With the world’s biggest sporting event right on our doorstep, Supersport is not holding back as far as innovation is concerned when the tournament starts running from June 11 to July 11.
Award winning Capital FM Sports Editor James Wokabi together with Supersport’s galaxy of football pundits and guest analysts will bring all the live 64 matches to viewers across Africa as well as a vast array of magazine programmes and breaking news.
Wokabi, who is a panelist on the weekly Kenya Premier League (KPL) programme ‘Simba Soccer’, will be a roving reporter for daily show ‘Woza Lunchtime.’
In addition, viewers can also watch Chase the Makarapa, Supernova and Harambee.
“Fifa has promised that this will be the most extensive, most technologically advanced broadcast in World Cup history,” said Tex Teixeira, head of channels for SuperSport.
“This is the closest the television viewer will be to the World Cup.
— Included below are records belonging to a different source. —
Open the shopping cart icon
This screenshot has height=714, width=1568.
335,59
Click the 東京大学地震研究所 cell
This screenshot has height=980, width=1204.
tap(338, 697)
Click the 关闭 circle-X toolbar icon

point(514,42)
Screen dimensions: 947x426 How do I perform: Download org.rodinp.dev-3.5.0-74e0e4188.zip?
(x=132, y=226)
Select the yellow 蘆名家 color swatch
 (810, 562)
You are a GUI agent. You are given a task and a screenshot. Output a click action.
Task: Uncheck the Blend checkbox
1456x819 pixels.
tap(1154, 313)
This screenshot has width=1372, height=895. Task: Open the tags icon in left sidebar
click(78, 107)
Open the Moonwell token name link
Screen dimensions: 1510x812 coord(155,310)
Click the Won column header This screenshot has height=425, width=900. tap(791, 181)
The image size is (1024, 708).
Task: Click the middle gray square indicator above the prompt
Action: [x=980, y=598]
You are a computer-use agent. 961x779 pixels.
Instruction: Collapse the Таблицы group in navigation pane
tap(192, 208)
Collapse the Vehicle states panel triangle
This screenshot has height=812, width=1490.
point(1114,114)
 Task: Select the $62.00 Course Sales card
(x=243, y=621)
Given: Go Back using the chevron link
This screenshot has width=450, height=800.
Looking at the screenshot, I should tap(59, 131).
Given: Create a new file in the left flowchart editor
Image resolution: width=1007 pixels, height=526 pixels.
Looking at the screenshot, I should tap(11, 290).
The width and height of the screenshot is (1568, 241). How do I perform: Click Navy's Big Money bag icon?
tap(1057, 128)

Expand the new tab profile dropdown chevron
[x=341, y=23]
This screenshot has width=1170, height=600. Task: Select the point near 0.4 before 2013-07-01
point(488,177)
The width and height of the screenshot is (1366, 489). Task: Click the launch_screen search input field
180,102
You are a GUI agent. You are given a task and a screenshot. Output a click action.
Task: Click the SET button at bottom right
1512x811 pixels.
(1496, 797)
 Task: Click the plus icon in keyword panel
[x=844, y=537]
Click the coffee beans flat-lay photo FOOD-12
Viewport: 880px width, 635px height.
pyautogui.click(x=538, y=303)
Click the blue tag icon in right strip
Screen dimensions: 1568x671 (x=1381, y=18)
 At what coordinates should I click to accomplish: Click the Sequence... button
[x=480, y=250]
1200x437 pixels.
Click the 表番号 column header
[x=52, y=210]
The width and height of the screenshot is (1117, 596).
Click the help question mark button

Picture clarity, the number of cameras, replays, graphics and super-slomos will be better than ever before.”
There will be a 24-hour World Cup channel – both in Standard Definition and High Definition (HD) – making this the biggest and most lavish production in the broadcaster’s 23-year history.
In-house analysts will include African football giant Kalusha Bwalya, former England international John Barnes and Dutch midfielder Edgar Davids.
Other pundits will feature regular guests Abedi Pele, Ernst Middendorp, Gary Mabbutt, Gary Bailey and Daniel Amokachi.
And, in a coup for SuperSport, its theme piece will be Dr Alban’s “Hello Africa”, the Nigerian’s iconic song.
As with all World Cup broadcasters, SuperSport will receive the live feed from HBS, Swiss-based host broadcaster of the tournament.
Whereas matches in the 2006 World Cup used 26 TV cameras, this will be bumped up to 29 per match, with three more to be used for selected matches.
These include, for the first time, an aerial camera and an ultra motion camera that produces between 300 and 1000 frames per second in HD, allowing for the capture of 20-40 times more frames compared to a standard camera, and can provide stunning images of action and emotion.
As exclusive pay TV rights holders for Africa, SuperSport will have full rights to FIFA’s content library, which will offer 100 plus hours of daily content.
FIFA’s access to all 32 teams means that much behind-the-scenes action, restricted to other media, will be broadcast on SuperSport.
And to complement its coverage, SuperSport will utilise a multi-purpose High Definition studio set; again, the biggest in its history and in keeping with the World Cup’s status.